An arbitrator should have the first stab at deciding over the validity of an arbitration agreement, U.S. District Judge Jesse Furman of the Southern District of New York ruled Thursday in an action brought by a former employee of President Donald Trump's 2016 campaign who fought an attempt to have her harassment claims in state court sent to arbitration.

But Furman's decision appears to run counter to a recent decision by the judge in the state case, New York County Supreme Court Justice Arlene Bluth, who ruled that Jessica Denson's state-law claims fell outside the scope of the arbitration clause.

Furman wrote his decision was in accordance with Bluth's, suggesting that each turned on different wording of the separate complaints filed in the respective courts. But the federal decision is certain to be presented as strong support for the appeal Trump's legal team plans to file at the state court level.

“We are pleased with Judge Furman's well-reasoned decision, which is consistent with firmly established precedent in this district,” LaRocca Hornik Rosen Greenberg & Blaha name attorney Lawrence Rosen said in an email. “When parties have contractually agreed to arbitrate their disputes, such as the case here with Ms. Denson and the campaign, the issue of arbitrability is for the arbitrator to decide, and not the court.”

Denson filed suit in Manhattan state court in November 2017, alleging a former supervisor slandered, harassed and sexually discriminated against her during her time working for the Trump campaign.

Shortly thereafter, Trump's legal team filed a demand for arbitration, citing the nondisclosure agreement Denson signed upon joining the campaign. Denson, the campaign said, had breached the nondisclosure and confidentiality agreement by releasing information as part of her state court claim.

In her federal suit filed in March, Denson—who proceeded pro se—quoted from the NDA, which she suggested focuses specifically on confidential information about Trump and his family. She sought to have the arbitration agreement declared unenforceable, which she said had been “weaponized” against her by the campaign.

In his opinion and order issued Thursday, Furman said the terms of the agreement signed by Denson demands that her very argument about the agreement's unenforceability must be determined by an arbitrator.
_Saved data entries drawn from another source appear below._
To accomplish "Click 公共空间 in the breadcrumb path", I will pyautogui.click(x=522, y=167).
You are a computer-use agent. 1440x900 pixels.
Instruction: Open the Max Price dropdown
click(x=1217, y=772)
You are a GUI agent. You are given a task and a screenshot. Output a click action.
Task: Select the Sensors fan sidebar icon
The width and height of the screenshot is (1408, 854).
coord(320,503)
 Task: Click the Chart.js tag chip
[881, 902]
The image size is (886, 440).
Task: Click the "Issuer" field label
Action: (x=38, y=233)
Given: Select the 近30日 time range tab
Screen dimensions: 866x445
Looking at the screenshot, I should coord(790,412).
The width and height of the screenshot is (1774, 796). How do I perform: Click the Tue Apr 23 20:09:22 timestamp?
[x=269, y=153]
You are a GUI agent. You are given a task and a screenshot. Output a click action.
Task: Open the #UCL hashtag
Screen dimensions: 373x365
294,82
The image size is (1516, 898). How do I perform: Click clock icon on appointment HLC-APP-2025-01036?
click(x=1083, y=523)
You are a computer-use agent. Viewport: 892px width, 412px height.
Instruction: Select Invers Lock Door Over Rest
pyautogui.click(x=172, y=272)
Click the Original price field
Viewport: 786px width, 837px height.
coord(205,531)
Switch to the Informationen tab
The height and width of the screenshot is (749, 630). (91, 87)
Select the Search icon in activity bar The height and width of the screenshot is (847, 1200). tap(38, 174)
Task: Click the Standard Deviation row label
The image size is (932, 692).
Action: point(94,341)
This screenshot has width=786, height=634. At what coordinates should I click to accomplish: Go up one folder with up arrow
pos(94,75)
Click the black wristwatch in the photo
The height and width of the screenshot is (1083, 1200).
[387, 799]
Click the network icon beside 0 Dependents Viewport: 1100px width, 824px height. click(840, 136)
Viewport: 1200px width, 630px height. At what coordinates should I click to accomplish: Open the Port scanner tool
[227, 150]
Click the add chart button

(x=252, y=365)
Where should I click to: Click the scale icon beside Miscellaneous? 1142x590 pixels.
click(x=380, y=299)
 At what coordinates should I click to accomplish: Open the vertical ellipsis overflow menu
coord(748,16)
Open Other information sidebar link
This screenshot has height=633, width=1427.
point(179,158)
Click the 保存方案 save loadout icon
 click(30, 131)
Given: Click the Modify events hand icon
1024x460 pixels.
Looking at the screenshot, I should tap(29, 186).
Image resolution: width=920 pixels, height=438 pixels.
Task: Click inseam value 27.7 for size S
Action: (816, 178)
The language of the arbitration states that any dispute “arising under or relating to” the agreement was subjected to the rules for commercial arbitration set down by the American Arbitration Association. Those rules state that the arbitrator has the power to rule on issues of his or her own jurisdiction, including the validity of the agreement itself.

“It follows that the parties' dispute—including the threshold question of arbitrability itself—is for an arbitrator, not this court, to decide,” Furman wrote.

Furman went to lengths to cast his order as being consistent with Bluth's Aug. 7 decision at the state level, even as he specifically noted he was in no way bound by it. He quoted Bluth's critique of the language of the agreement failing to require any claims needing to be sent to arbitration, rather than any dispute under or related to the agreement.

“Instead, the clause is much narrower: it allows defendant to choose whether to arbitrate any dispute that arises out of the agreement,” Furman quoted Bluth writing. “The clause cannot be interpreted to apply to plaintiff's affirmative claims arising out of her employment.”

This, Furman noted, was not what Denson brought before the federal court.

“Instead, as noted, she raises a 'dispute that arises out of the agreement,' … namely, whether the agreement is enforceable,” Furman wrote, quoting again from Bluth's decision. “It follows that, even on the state-court's view of the arbitration clause, this dispute falls with the clause's scope.”

Furman went on to dismiss the case, as neither of the parties requested to stay the case pending arbitration. He also certified that any appeal would not be taken in good faith, denying Denson's in forma pauperis status.

Denson could not be immediately reached for comment.